---------- Data

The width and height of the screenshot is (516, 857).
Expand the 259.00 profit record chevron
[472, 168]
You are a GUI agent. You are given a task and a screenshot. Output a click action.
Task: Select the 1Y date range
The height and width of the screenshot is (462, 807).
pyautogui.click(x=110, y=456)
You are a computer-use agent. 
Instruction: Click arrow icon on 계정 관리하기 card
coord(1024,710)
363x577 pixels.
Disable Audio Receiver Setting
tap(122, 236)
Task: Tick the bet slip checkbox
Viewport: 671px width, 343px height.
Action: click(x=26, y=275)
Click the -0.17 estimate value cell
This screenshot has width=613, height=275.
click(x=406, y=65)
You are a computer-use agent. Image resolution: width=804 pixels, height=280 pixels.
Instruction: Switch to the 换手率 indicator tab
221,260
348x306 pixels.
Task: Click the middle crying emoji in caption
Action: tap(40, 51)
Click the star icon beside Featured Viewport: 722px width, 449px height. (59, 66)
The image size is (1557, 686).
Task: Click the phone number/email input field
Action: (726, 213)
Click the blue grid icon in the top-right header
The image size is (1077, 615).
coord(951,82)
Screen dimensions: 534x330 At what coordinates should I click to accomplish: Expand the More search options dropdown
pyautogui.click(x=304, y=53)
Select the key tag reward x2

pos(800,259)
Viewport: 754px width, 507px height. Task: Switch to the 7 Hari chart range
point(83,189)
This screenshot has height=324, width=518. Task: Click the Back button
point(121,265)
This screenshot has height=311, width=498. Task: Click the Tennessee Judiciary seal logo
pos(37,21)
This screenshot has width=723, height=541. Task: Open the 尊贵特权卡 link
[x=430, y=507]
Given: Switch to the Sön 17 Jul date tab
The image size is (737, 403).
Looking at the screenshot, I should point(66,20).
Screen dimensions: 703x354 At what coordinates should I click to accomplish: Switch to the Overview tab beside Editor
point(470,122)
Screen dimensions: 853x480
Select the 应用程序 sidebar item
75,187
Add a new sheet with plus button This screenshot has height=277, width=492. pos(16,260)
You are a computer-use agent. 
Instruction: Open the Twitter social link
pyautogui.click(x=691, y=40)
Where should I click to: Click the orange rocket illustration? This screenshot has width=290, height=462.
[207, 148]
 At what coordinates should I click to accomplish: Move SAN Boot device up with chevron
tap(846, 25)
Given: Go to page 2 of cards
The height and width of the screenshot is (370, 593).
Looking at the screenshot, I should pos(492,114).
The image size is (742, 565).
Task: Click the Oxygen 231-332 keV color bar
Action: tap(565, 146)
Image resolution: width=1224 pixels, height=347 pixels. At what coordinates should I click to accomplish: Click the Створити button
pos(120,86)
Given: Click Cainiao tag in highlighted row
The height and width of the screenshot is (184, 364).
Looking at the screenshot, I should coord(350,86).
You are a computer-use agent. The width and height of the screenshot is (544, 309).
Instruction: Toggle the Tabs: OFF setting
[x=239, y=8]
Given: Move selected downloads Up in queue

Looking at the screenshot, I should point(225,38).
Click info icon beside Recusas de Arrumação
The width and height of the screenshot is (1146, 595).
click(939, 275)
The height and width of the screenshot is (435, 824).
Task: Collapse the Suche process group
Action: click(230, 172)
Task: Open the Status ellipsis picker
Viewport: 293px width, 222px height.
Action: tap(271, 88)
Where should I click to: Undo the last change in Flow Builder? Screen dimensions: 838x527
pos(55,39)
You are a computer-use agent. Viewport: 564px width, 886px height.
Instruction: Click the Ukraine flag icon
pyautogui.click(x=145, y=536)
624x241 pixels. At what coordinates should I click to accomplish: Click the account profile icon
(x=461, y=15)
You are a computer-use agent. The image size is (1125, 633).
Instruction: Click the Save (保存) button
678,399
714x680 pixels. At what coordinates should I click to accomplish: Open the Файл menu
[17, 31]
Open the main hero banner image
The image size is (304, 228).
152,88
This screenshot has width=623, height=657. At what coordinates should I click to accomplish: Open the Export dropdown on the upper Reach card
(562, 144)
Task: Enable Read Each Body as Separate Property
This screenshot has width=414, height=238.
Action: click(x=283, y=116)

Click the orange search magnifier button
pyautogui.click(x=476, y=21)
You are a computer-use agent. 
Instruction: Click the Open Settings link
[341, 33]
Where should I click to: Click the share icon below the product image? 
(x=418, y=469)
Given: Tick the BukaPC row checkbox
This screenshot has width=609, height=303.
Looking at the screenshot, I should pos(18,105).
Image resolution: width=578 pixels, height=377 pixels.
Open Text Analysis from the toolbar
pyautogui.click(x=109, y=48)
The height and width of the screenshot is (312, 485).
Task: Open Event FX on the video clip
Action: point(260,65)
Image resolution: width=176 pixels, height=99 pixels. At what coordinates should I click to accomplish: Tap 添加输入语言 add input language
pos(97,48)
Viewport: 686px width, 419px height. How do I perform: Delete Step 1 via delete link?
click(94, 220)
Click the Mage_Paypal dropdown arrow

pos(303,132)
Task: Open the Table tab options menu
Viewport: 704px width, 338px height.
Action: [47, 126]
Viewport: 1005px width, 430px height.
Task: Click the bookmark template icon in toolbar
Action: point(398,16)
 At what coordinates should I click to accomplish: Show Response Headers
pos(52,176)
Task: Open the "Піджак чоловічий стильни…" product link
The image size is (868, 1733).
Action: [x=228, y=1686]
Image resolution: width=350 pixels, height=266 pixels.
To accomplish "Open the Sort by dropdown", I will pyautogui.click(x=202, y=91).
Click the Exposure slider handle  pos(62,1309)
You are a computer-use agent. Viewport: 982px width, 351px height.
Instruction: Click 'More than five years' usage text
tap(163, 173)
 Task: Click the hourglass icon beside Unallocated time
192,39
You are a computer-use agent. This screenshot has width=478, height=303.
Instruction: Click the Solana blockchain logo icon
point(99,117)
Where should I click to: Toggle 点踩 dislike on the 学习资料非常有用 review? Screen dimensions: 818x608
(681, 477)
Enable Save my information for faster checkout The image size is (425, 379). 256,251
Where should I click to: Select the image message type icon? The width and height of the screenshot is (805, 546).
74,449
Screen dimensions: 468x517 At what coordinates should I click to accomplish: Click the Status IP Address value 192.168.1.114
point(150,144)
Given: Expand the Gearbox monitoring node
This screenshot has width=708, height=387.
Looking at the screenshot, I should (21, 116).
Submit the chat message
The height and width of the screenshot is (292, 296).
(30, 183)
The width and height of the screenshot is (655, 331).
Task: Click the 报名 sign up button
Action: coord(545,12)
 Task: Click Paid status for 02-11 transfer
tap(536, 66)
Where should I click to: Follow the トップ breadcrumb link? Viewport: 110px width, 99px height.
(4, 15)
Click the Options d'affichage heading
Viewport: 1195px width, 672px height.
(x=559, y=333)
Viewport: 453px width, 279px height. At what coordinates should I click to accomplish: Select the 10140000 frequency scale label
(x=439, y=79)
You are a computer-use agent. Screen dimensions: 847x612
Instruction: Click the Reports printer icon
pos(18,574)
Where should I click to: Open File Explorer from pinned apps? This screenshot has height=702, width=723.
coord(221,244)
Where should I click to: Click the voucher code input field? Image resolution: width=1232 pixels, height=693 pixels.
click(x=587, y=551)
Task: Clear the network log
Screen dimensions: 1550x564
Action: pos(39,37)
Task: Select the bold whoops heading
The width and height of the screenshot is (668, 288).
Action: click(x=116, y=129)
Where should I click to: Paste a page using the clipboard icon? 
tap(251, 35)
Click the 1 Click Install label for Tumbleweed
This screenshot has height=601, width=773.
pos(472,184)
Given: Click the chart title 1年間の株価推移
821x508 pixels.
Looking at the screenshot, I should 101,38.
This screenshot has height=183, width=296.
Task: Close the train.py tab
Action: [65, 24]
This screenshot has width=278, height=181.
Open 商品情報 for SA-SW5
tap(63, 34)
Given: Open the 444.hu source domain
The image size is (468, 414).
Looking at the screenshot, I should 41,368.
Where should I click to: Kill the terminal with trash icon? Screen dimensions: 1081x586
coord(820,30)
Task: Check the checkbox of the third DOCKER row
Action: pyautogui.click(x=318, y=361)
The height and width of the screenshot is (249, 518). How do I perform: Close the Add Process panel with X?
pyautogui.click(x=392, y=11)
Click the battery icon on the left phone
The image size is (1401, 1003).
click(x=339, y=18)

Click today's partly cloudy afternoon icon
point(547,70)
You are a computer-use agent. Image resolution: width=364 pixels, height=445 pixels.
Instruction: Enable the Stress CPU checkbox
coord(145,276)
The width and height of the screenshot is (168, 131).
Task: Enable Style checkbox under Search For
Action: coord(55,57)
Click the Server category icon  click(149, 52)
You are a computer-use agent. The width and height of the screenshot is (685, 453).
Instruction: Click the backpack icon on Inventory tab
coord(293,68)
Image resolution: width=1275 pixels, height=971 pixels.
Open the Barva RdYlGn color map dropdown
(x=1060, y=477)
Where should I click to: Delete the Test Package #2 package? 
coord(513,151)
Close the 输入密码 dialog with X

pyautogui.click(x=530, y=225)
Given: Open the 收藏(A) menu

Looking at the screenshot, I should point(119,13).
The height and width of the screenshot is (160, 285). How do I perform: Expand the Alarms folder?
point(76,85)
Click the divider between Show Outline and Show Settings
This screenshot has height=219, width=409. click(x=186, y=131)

--------------------

> _Assignment_
Copy each line of the material where "Tick" is found.

> _Answer area_
Task: Tick the bet slip checkbox
Given: Tick the BukaPC row checkbox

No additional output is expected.